В это время из старого дворца у Полицейского моста Рылеев подвез к Зимнему молодую девушку, совершенно омертвелую от испуга. Что такое? Обер-полицеймейстер, двое урядников конвоя, казаки? Ей не дали даже оправиться, схватили и повезли как есть.
- Государыня милостива,- думала она.- Но что же это такое?
Введя ее в комнату перед уборной государыни, Рылеев пошел о привозе ее доложить.
Екатерина была уже в уборной, она сказала, что она не хочет видеть такую негодницу, которая занимается пасквилями, и приказала отвезти ее и сдать с рук на руки Анне Александровне Протасовой.
Рылеев поклонился и вышел исполнять приказание.
Девица Семикова обмерла, услышав слова государыни. Со слезами на глазах, дрожащим голоском она стала умолять Рылеева передоложить государыне и испросить у ней для нее аудиенцию, хоть на одну секунду.
Рылеев, разумеется, отвечал, что это невозможно, что он должен в точности исполнить приказание и не смеет вновь государыню беспокоить.
И он стоял на своем слове твердо, несмотря ни на какие слезы, ни на какие моления молоденькой и хорошенькой девушки. Он действительно не смел.
Но в эту минуту в комнату перед уборной вошел Александр Сергеевич Строганов, имеющий право в течение дня входить к государыне без доклада.
- M-lle Семикова!- сказал он удивленно.- Что вы тут делаете? И что с вами? Вы не похожи на самих себя!
- Ах, граф, не оставьте вашей милостию,- сказала Семикова умоляющим голосом, складывая против груди свои руки с выражением полного отчаяния.- Испросите у государыни милостивое дозволение ей представиться хоть на одну секунду! Я не знаю, что со мной сделают, но должно быть что-нибудь очень страшное, так как привезли меня сюда под конвоем и к государыне не допускают. Умоляю вас, сжальтесь, помогите!
Граф был человек добрый, и ему жаль стало молодой девушки.
- Хорошо,- сказал он,- попробую, хоть и не знаю в чем дело! Но полагаю, что было не столь важное, чтобы решение по тому было бесповоротно. Подождите моего ответа.
Строганов ушел.
Когда он вошел к государыне, государыня сидела уже совершенно успокоившись. Она приняла его со своим обыкновенным приветом и лаской.
- Рады дорогому гостю!- сказала она- Садись, Строганов! Знаешь, кто сочинитель картинок и надписей, или по, крайней мере, распространитель их здесь, в Санкт-Петербурге, помнишь, что мы вместе рассматривали и сердились, нашелся.
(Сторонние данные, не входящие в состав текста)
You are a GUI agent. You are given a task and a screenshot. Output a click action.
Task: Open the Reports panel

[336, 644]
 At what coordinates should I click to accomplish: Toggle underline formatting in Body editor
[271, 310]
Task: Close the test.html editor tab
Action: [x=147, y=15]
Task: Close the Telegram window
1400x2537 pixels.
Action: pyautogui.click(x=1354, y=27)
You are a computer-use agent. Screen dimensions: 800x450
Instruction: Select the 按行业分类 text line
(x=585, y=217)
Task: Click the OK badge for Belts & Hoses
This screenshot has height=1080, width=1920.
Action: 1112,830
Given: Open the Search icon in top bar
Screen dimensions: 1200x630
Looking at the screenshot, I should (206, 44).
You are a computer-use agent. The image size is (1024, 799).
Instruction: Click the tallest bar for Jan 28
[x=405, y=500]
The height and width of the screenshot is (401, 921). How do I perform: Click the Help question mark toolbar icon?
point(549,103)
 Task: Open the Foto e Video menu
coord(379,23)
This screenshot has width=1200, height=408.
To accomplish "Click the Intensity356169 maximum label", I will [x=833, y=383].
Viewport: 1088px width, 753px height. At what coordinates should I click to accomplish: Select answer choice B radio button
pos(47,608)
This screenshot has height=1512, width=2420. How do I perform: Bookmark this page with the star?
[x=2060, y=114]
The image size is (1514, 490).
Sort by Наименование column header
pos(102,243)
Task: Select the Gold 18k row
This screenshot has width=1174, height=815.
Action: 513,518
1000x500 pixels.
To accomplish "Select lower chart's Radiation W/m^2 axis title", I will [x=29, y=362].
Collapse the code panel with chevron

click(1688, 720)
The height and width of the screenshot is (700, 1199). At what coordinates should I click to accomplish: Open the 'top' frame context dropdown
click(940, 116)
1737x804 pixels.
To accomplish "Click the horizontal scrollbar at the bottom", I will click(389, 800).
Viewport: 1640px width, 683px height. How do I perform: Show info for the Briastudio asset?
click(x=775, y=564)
Это моя фрейлина Семикова!
- Как, маленькая Семикова, может ли это быть! Потому-то она так умоляла меня хоть на секунду выпросить ей у вашего величества аудиенцию!
- Не хочу я видеть этой мерзавки! - отвечала Екатерина с сердцем.- И не говори, Строганов,- продолжала она, заметив, что тот хотел возражать.- Таких вещей опускать нельзя, иначе мы придем к тем же последствиям, к каким пришли французы. Людовик в своих несчастиях никого не может столько обвинять, как самого себя, свою снисходительность и слабость. Я не сержусь за себя, но сан величества должен быть священен в душе каждого. Я это говорю не потому, что ношу его, но по разуму, по чувству. Государь - представитель народа и великое оскорбление ему есть оскорбление всего народа. Его положение обусловливается общим к нему расположением, уважением и преданностью. Тогда только и только тогда он будет соответствовать своему великому назначению быть разрешающим голосом всех недоумений, всех противоречий, всех несогласий. И такое общее уважение к сану величества, к государю народа должно охраняться во всех видах государственного устройства, то есть в монархиях самодержавных и ограниченных; скажу более, таким же уважением должны пользоваться в правлениях республиканских их консулы и президенты. Самодержавие, аристократизм одинаково должны признавать главу государства своею честью, своею гордостью, палладиумом своей народности и славы. Смеяться над ним, кощунствовать, цыганить может только глубоко безнравственная душа. Это значит - смеяться над своим народом, смеяться над самим собой... Это такая вина, на которую не может распространяться ни снисходительность, ни милосердие!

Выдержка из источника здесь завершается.